Finally going beyond the best of

“The Best of the Guess Who” was one of the first records I bought back in the ’70s. It has sufficed all these years.

But for the past couple of years, I’ve been noodling with the notion that maybe I ought to dig beyond all those great AM radio hits. I’ve always passed on “Share The Land” because of five of its eight cuts are on that greatest-hits comp.

But during an early-morning digging excursion on Black Friday, I found a nice copy of “American Woman” among the dollar records at one of our local indie record stores.

guesswhoamericanwomanlp

So tonight on The Midnight Tracker, we go digging beyond “American Woman” and the other familiar cuts on Side 1 of this LP from 1970. You know three of the four cuts on that side — the title track, “No Time” and “No Sugar Tonight/New Mother Nature.”

On Side 2, from which there were no North American singles, you’re reminded again that Burton Cummings was a tremendous singer and that Randy Bachman was a most versatile guitarist. This was Bachman’s last LP with the group for more than a decade.

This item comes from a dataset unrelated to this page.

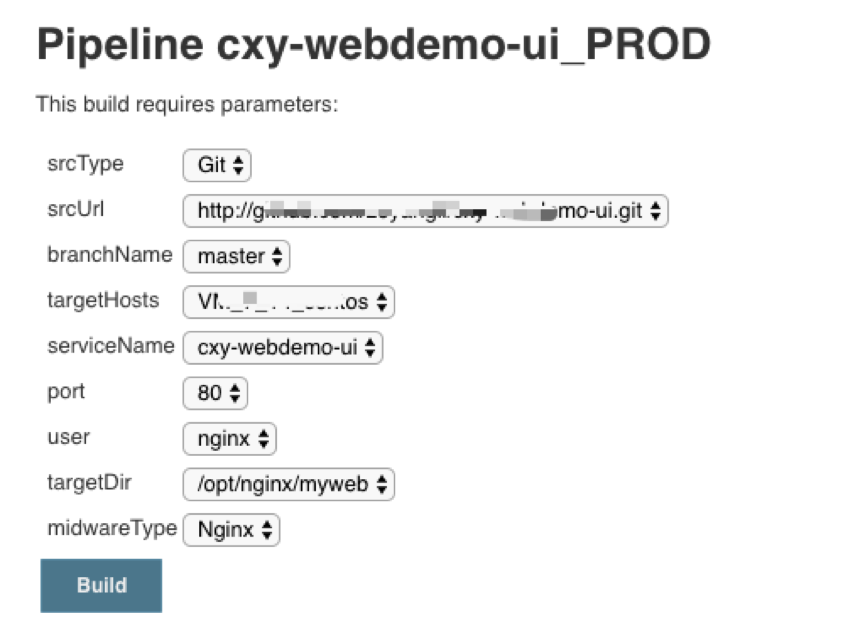Expand the srcUrl repository dropdown
864x631 pixels.
pyautogui.click(x=425, y=212)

On “Humpty’s Blues,” appropriately enough, you hear Cummings the blues shouter. In so doing, he stands toe to toe with Robert Plant. (“Led Zeppelin II” was released while the Guess Who was recording this LP. Both Cummings and Plant were in their early 20s at the time.)

“969 (The Oldest Man)” is an instrumental that blends “American Woman” riffs into a cool roadhouse jazz vibe.

Another cool cut is “8:15,” which foreshadows “Bus Rider,” released later that year. Cummings co-wrote the former with Bachman, the latter with Bachman’s replacement, Kurt Winter (even though Winter brought it from his old band, Brother).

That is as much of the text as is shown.